- [TASK REQUIREMENTS]:
Rewrite the records from the line with "Select combined tab layout icon" up to and including the line with "Action: (x=1075, y=217)", changing "horizontal" to "bottom" and leaving everything else the same.

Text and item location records

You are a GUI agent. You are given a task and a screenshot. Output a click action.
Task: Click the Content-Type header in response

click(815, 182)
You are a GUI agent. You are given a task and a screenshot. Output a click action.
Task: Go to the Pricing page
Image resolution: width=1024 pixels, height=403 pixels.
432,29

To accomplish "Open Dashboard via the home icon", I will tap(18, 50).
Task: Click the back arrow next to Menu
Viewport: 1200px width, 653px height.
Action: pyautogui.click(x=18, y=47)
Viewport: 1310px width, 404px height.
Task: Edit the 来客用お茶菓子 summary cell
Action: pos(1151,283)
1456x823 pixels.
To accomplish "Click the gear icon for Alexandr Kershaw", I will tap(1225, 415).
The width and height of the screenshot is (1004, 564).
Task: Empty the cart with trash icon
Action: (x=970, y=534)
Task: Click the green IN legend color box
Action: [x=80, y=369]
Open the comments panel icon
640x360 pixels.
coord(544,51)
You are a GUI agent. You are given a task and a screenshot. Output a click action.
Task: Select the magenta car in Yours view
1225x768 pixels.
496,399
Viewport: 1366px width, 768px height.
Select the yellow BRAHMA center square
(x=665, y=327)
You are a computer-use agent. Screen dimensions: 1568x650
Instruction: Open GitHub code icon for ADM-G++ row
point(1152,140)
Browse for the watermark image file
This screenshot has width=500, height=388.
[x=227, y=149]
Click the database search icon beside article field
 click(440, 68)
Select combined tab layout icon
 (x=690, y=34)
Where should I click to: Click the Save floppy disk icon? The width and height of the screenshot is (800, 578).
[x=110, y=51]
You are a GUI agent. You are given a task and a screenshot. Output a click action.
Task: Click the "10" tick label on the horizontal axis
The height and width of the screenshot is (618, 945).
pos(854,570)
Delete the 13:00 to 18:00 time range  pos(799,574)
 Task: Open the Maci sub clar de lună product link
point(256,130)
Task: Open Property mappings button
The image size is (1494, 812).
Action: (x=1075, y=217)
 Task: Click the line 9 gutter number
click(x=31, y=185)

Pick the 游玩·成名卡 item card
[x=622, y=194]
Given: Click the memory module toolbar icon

- [ANSWER FOR THIS EXERCISE]:
Select combined tab layout icon
 (x=690, y=34)
Where should I click to: Click the Save floppy disk icon? The width and height of the screenshot is (800, 578).
[x=110, y=51]
You are a GUI agent. You are given a task and a screenshot. Output a click action.
Task: Click the "10" tick label on the bottom axis
The height and width of the screenshot is (618, 945).
pos(854,570)
Delete the 13:00 to 18:00 time range  pos(799,574)
 Task: Open the Maci sub clar de lună product link
point(256,130)
Task: Open Property mappings button
The image size is (1494, 812).
Action: (x=1075, y=217)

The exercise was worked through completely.